Salah satu ciri khas Abuya Almaliki adalah siapa saja dari kalangan santri yang hubungannya sedang dekat dengan beliau, maka akan mendapat tugas dan tanggung jawab yang semakin banyak macamnya.
Jadi semakin banyak macam dan bentuk tugas maupun tanggung jawab yang didapatkan secara langsung dari Abuya Almaliki, hakikatnya itulah sistem ujian pembelajaran praktek di lapangan bagi santri terkait, setelah sekian banyak mendapatkan tempahan teori-teori ilmiah dari Abuya Almaliki.

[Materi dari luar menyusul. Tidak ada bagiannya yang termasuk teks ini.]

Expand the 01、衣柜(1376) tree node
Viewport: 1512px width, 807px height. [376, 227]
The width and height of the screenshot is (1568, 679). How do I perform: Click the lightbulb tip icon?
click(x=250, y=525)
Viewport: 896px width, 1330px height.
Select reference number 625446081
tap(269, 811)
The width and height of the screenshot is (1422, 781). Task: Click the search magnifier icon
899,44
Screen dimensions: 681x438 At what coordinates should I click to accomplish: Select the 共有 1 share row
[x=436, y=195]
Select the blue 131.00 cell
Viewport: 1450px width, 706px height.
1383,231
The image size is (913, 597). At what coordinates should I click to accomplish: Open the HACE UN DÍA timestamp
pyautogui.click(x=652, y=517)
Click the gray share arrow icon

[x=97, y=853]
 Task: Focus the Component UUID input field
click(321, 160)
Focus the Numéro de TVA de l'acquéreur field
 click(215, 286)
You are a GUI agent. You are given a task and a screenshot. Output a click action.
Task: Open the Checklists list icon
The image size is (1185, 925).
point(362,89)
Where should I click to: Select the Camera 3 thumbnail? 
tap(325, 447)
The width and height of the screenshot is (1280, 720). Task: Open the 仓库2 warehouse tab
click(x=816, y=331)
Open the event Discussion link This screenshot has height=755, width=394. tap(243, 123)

Jika seorang santri dianggap mampu menyelesaikan tugas dan tanggung jawabnya dengan baik dan benar, maka disitulah letak keridhaan Abuya melepaskan para santrinya untuk pulang kampung, hingga diharapkan dapat menjadi orang-orang yang berjiwa tegar dan `tahan banting` dalam menghadapi ragamnya permasalahan umat dan kompleksnya media dakwah yang harus dihadapi.
Adapun hasilnya itu, benar-benar penulis rasakan saat ini, yaitu tatkala penulis hidup bermasyarakat, maka penulis menemui bermacam-macam kondisi, baik positif maupun negatif yang harus dilalui dengan penuh ketegaran dan semangat juang yang tinggi mengikuti ajaran dan tauladan dari Abuya Almaliki.
Konon di antara kewajiban penulis yang diperintahkan langsung oleh Abuya Almaliki saat itu, antara lain menjadi penulis khath tangan untuk membukukan naskah-naskah yang akan dijadikan karya tulis Abuya Almaliki sebelum masuk ke penerbitan.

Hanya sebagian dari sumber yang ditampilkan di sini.